KURZAUFTRAG A:
Gib die Zeilen der Auflistung zwischen der Zeile mit „Where should I click to: Click“ und der Zeile mit „click(1437, 574)“, beide eingeschlossen, wortgetreu wieder und lass die Bilder dabei weg.

TEXTAUSZUG:
☆ ☆ ☆ ☆ ☆

# 1&1 FrontPage Extensions/Gästebuch



## apollo (22. Juli 2005)

*1&1 FrontPage Extensions/Gästebuch*

Hi!

Also, ich bin dabei für meine Freundin eine Homepage zu erstellen. Soweit bin ich auch schon fast fertig, jedoch möchte ich noch gerne ein Gästebuch einfügen. Hat auch wunderbar geklappt jedoch wenn ich meinen Eintrag absenden will erscheint dieses Fenster, mit dem ich rein garnichts anfangen kann. Es soll wohl an den FrontPage Extensions (  ) liegen. Aber im Control Center von 1&1 lassen diese sich ums verrecken nicht aktivieren. Weiß da jemand einen guten Rat für mich?

[OE]


----------



## Hell-is-on-Earth (22. Juli 2005)

*AW: 1&1 FrontPage Extensions/Gästebuch*

hast du nen .php Gästebuch eingefügt?


----------



## apollo (22. Juli 2005)

*AW: 1&1 FrontPage Extensions/Gästebuch*



			
				Hell-is-on-Earth am 22.07.2005 11:39 schrieb:
			
		

> hast du nen .php Gästebuch eingefügt?


ein was?

☆ ☆ ☆ ☆ ☆

EXTRAHIERTE EINTRÄGE:
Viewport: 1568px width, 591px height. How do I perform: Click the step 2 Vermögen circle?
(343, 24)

☆ ☆ ☆ ☆ ☆

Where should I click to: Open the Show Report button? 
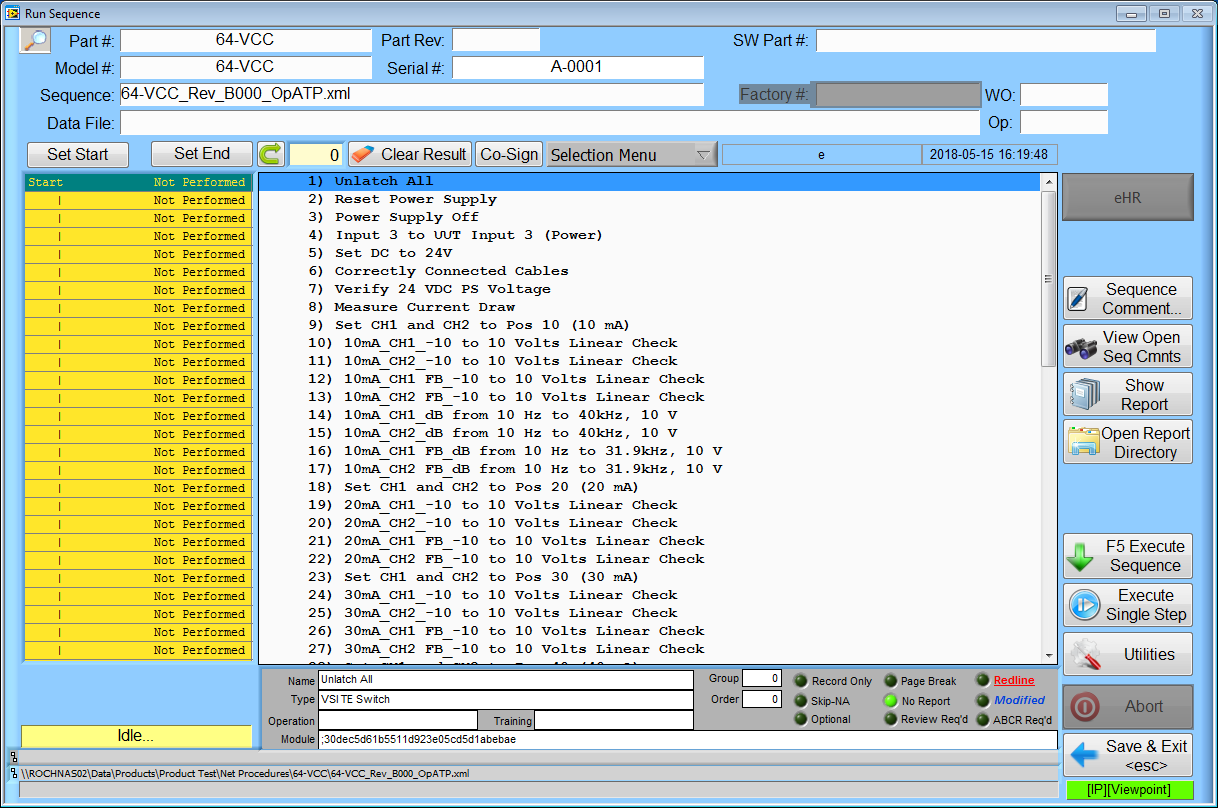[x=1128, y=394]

☆ ☆ ☆ ☆ ☆

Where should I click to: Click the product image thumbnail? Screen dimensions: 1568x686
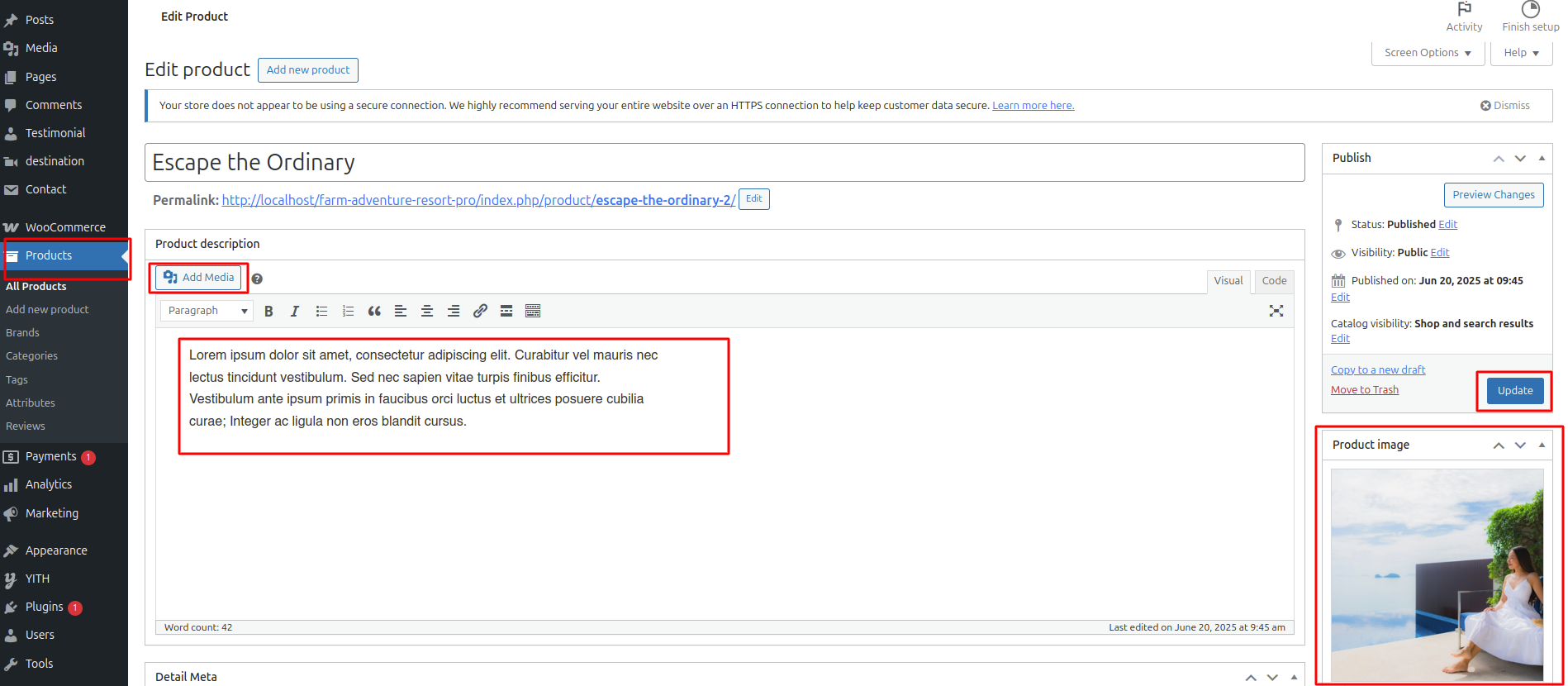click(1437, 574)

☆ ☆ ☆ ☆ ☆

KURZAUFTRAG B:
Führe den Forumsthread über die FrontPage Extensions und das Gästebuch bei 1&1 im Anschluss an seine letzte Zeile fort.

ENDERGEBNIS A:
Where should I click to: Click the product image thumbnail? Screen dimensions: 1568x686
click(1437, 574)

ENDERGEBNIS B:
also, ich habe in Frontpage einfach eine Seite fertig gemacht und dann auch mit frontpage ein Gästebuch erstellt...   

vielleicht sollte man noch erwähnen das Homepageerstellung für mich absolutes Neuland ist...

[OE]

akzeptiere auch gerne hilfe über ICQ


----------



## airbuspilot (22. Juli 2005)

*AW: 1&1 FrontPage Extensions/Gästebuch*



			
				apollo am 22.07.2005 11:34 schrieb:
			
		

> Hi!
> 
> Also, ich bin dabei für meine Freundin eine Homepage zu erstellen. Soweit bin ich auch schon fast fertig, jedoch möchte ich noch gerne ein Gästebuch einfügen. Hat auch wunderbar geklappt jedoch wenn ich meinen Eintrag absenden will erscheint dieses Fenster, mit dem ich rein garnichts anfangen kann. Es soll wohl an den FrontPage Extensions (  ) liegen. Aber im Control Center von 1&1 lassen diese sich ums verrecken nicht aktivieren. Weiß da jemand einen guten Rat für mich?
> 
> [OE]



afaik sind die FrontPage Extensions nur auf Windows-Servern installiert,
und da nur wenige Webserver aus Stabilitäts- und Administrationsgründen
auf Windows basieren funktionierts auf dem 1&1 Server nicht.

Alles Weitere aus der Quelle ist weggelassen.